Daí, mano, entrar no estúdio, sabe? A sensação de entrar no estúdio, que tem materiais bons, um produtor que sabia o que estava fazendo e poderia me gerenciar. Meu Deus, inexplicável a sensação de estar no estúdio com o Smith, que é o meu produtor agora.”

Para estrelar o clipe do seu primeiro single , Preta Cakau convidou mulheres “incríveis e empoderadas”.

“O trampo daqui é mais masculino, né? E eles estão sempre trazendo os manos deles. Eu nunca vi um clipe que trouxesse todas as manas empoderadas também. E eu falei: ‘Vou fazer isso.’ E comecei a procurar negras, trabalhadoras que estão aqui nesse corre diariamente. De ser uma mulher nordestina aqui nesse lugar que é tão difícil ter as coisas. Lidando com a vida assim sorrindo, mano. E ficou incrível. O resultado ficou ótimo.”

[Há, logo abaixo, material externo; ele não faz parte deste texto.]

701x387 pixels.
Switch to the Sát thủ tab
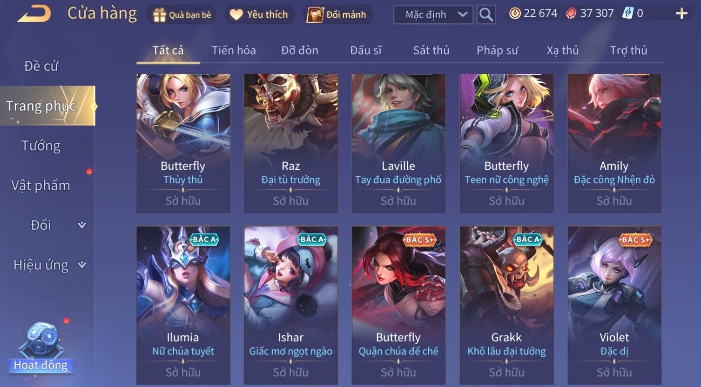click(x=431, y=50)
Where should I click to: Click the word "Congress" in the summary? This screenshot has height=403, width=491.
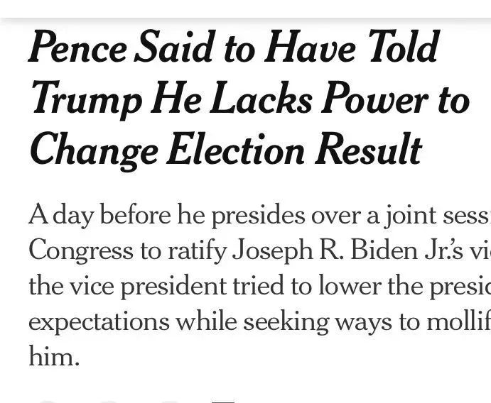pyautogui.click(x=80, y=250)
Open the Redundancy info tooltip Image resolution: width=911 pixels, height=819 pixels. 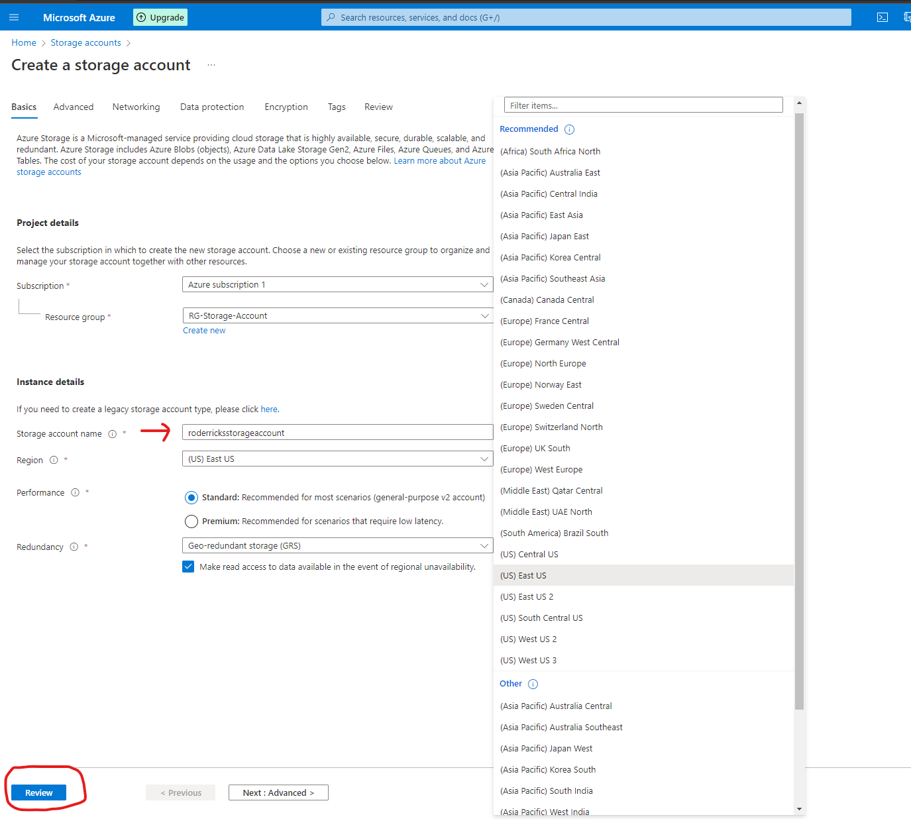click(74, 547)
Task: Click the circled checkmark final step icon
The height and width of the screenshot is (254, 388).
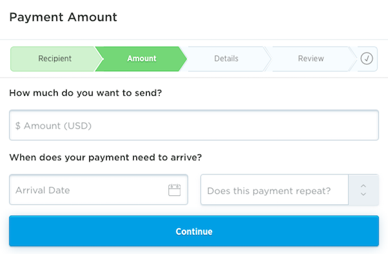Action: pyautogui.click(x=367, y=59)
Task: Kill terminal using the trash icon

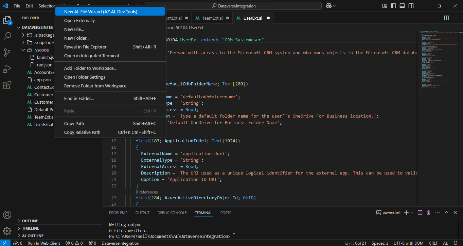Action: [x=428, y=213]
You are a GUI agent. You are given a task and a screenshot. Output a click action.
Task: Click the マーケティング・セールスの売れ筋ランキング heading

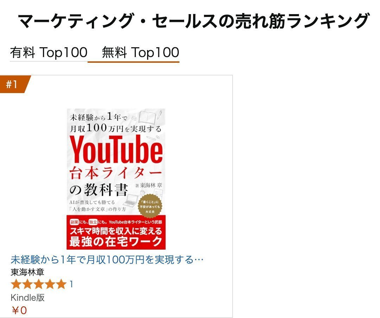click(193, 21)
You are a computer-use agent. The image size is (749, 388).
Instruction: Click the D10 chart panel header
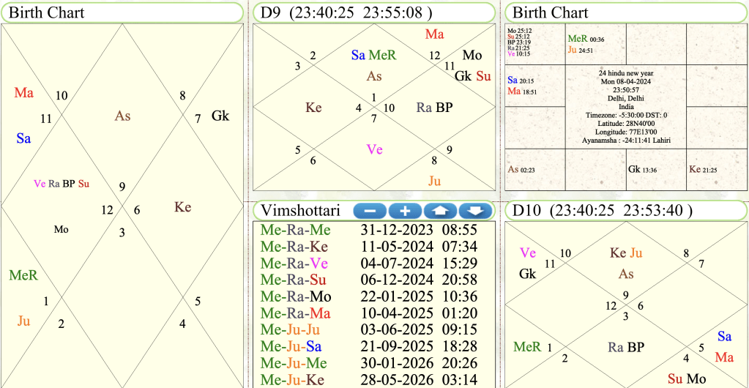(x=600, y=212)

O segundo single , Me Quita La Paz , lançado em 31 de agosto de 2022, combina sensualidade, letras em espanhol e a batida já conhecida do trap. Dedicada a um antigo amor, o clipe desvenda a diferença entre a Gabriela do dia a dia e a Gabriela que sobe aos palcos.

“Eu pensei que não saberia lidar com o fato de ter muita gente ali me olhando, esperando eu fazer aquilo, sabe? Então, a Patty, minha produtora, falou assim: Mano, tu muda, tu cria ali o personagem, tu é a Preta Cakau na câmera, entendeu?”

Prova viva do papel da música na vida de jovens e adolescentes periféricos, Preta Cakau já mostrou que veio para ficar, ao ser indicada como uma das cinco finalistas da categoria digital Manas For Reels , do Women’s Music Event Awards de 2022. Apesar dos desafios encontrados pelo caminho, ela me conta que agradece a Deus por não ter sofrido racismo nos novos espaços a que vem adentrando: “Na música eu estou muito bem confortável até agora.”

E Preta Cakau está tão confortável que agora se prepara para lançar seu primeiro EP, com previsão de lançamento em 2023. Não sabemos bem o que vem por aí, mas é certeza que a jovem artista não decepcionará seus fãs – inclusive eu.